Among the entries below, find each line holding "width" and return it.

MATERIAL PROVIDED Start Marker

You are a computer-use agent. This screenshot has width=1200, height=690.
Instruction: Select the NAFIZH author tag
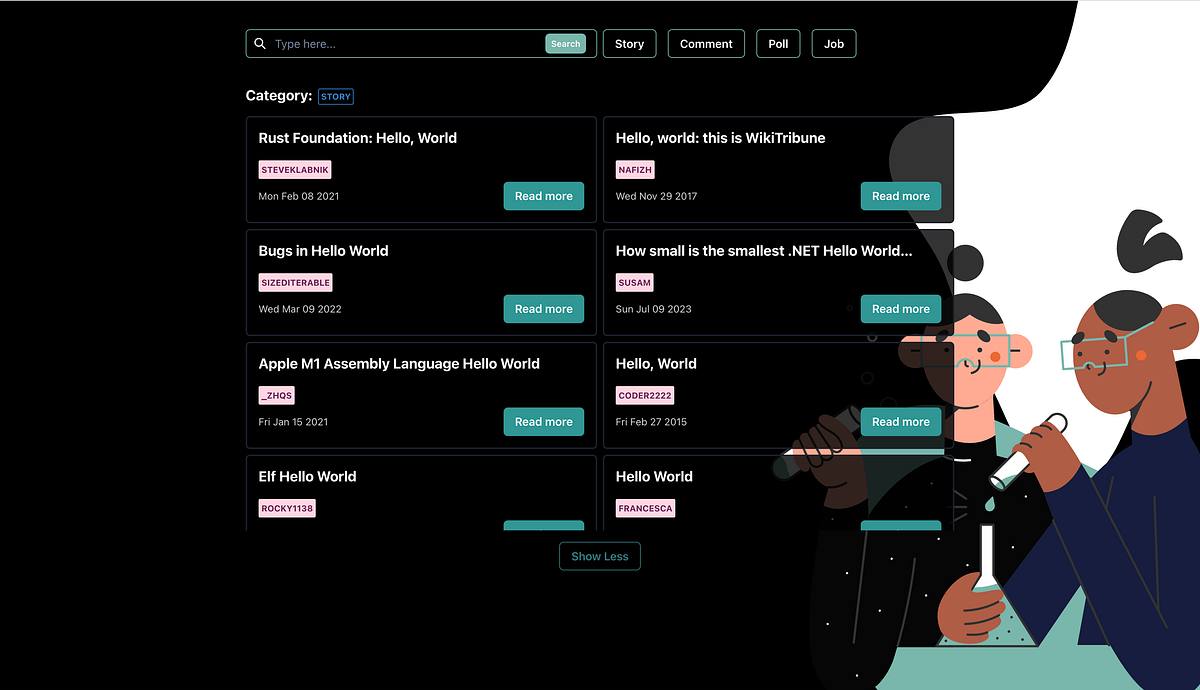tap(634, 169)
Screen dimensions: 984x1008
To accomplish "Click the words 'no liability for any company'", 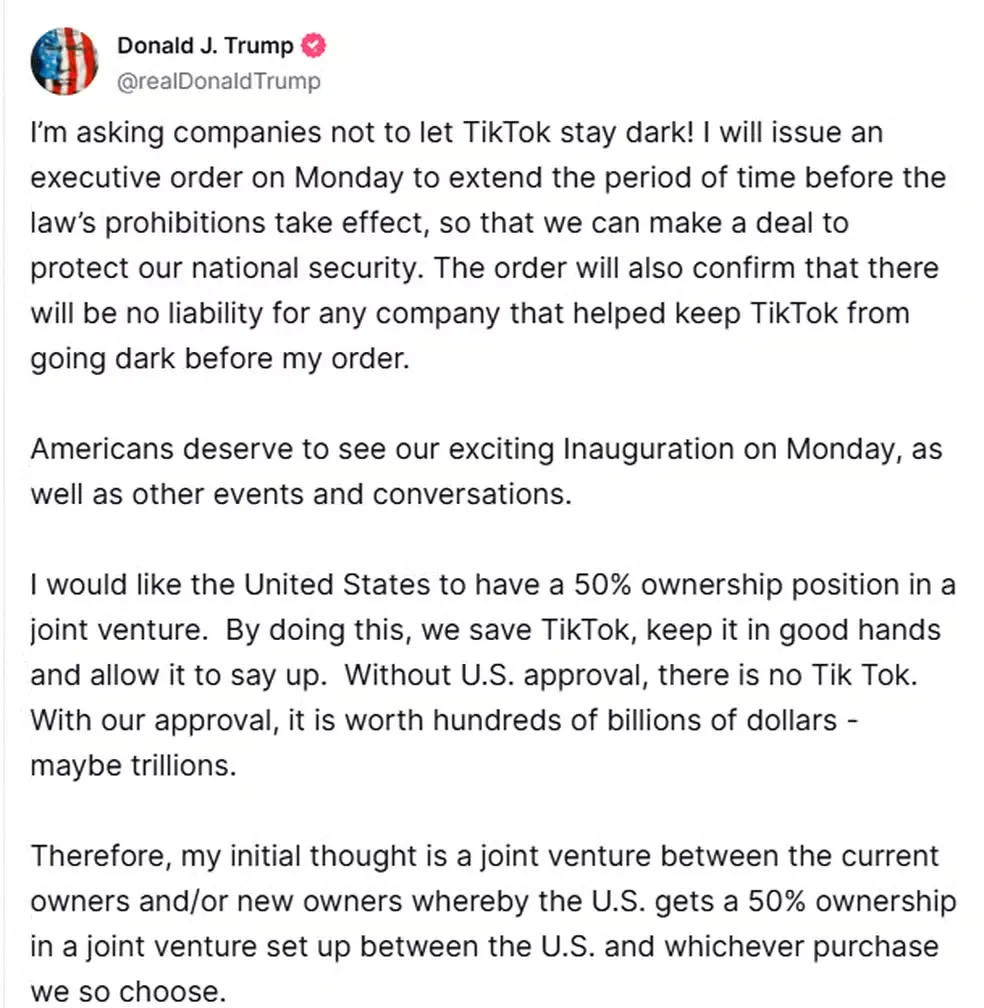I will pos(334,313).
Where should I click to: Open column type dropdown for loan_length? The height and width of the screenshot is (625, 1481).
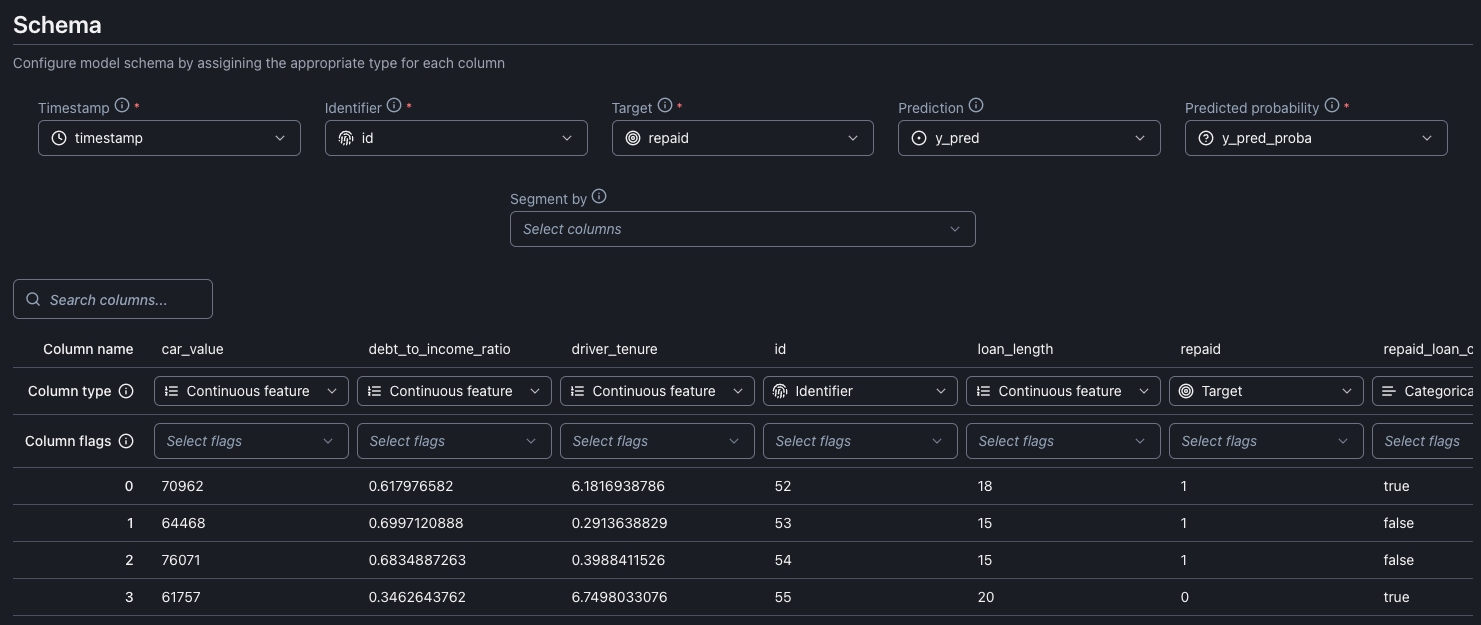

MATERIAL PROVIDED End Marker

● REPLY:
You are a computer-use agent. This screenshot has width=1200, height=690.
Where should I click to: Open column type dropdown for loan_length? The height and width of the screenshot is (625, 1481).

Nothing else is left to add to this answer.